In a recent Arizona case, the trial court ruled that an owner may sue a subcontractor directly for damages resulting from the owner’s default based on the subcontract’s express indemnity clause, notwithstanding that the same damages may be recovered from the principal contractor by the subcontractor Language is excluded from the main contract.
In this case, a mechanical subcontractor on a high-rise project sued the general contractor, owner, and planners for damages for delay and impact. The owner counterclaimed the subcontractor to claim the owner’s direct and consequential damages from delays. The main contract contained a mutual waiver of consequential damages between the client and the general contractor and a limitation of the contractual penalty. The subcontractor agreement contained a similar mutual waiver of consequential damages between the general contractor and the subcontractor, but expressly excluded the subcontractor’s indemnification obligations from the waiver. The subcontracting agreement also allowed the general contractor to pass on the owner’s contractual penalty and the general contractor’s damage caused by delay to the subcontractor. The Indemnification Provision for Subcontracting reads in the relevant part: “To the fullest extent permitted by law, the subcontractor agrees to indemnify…the owner…from and against all…damages, losses…and costs… arising out of or as a result of the performance or failure of … results in performance, the work of the subcontractor and obligations as specified in the contract documents ….”

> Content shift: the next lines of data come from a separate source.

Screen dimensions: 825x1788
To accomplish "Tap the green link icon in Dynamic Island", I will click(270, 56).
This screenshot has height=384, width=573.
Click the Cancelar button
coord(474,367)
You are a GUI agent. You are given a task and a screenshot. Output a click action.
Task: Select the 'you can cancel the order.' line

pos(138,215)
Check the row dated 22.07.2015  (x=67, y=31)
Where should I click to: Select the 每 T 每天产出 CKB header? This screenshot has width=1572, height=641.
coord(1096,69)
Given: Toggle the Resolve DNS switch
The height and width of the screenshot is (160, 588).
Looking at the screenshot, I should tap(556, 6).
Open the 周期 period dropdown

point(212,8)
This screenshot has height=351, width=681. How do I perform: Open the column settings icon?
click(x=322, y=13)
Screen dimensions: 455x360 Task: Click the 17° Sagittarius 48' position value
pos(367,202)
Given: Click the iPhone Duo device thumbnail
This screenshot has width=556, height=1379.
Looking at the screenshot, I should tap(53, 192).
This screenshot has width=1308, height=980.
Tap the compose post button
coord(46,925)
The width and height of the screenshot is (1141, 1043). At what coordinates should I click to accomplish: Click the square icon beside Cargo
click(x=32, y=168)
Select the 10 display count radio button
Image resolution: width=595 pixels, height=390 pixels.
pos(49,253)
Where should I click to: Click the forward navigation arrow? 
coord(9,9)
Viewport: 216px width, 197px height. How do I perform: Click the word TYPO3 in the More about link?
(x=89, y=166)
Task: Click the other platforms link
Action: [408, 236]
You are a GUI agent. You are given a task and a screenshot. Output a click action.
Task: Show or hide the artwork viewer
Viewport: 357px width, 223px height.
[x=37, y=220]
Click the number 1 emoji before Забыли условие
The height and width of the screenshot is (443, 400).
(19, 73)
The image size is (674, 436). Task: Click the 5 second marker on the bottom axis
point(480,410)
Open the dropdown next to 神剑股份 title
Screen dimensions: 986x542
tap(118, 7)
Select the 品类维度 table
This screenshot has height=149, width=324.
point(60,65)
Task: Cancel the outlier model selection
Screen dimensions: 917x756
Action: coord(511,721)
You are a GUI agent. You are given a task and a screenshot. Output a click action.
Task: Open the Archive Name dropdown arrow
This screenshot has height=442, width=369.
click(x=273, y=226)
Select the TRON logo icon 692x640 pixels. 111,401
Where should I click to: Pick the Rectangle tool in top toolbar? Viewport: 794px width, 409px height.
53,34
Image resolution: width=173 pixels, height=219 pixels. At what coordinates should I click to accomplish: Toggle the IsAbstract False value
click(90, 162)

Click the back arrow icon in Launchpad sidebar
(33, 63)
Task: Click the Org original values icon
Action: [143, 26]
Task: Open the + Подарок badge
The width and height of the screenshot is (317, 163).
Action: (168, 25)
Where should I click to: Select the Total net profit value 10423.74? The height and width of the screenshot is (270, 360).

The subcontractor sought summary judgment on the owner’s counterclaim and put forward several arguments, most notably that the indemnity clause of the subcontract only covered claims by third parties against the owner and not the owner’s own damages, losses and costs. The trial court, citing Arizona and other state law, ruled that the indemnification clause for subcontracts included claims by the owner for damages, losses and expenses from first parties. See Skousen v WC Olsen Investment Co.149 Ariz. 251 , 253 (1986); Yan Ming Marin Transp. Corp. v Okamoto Freighters Ltd.259 F.3d 1086, 1092 (9th circle 2001); Hot Rods, LLC v Northrop Grumman Sys. corp, 196 cal. report 3d 53, 65 (2015).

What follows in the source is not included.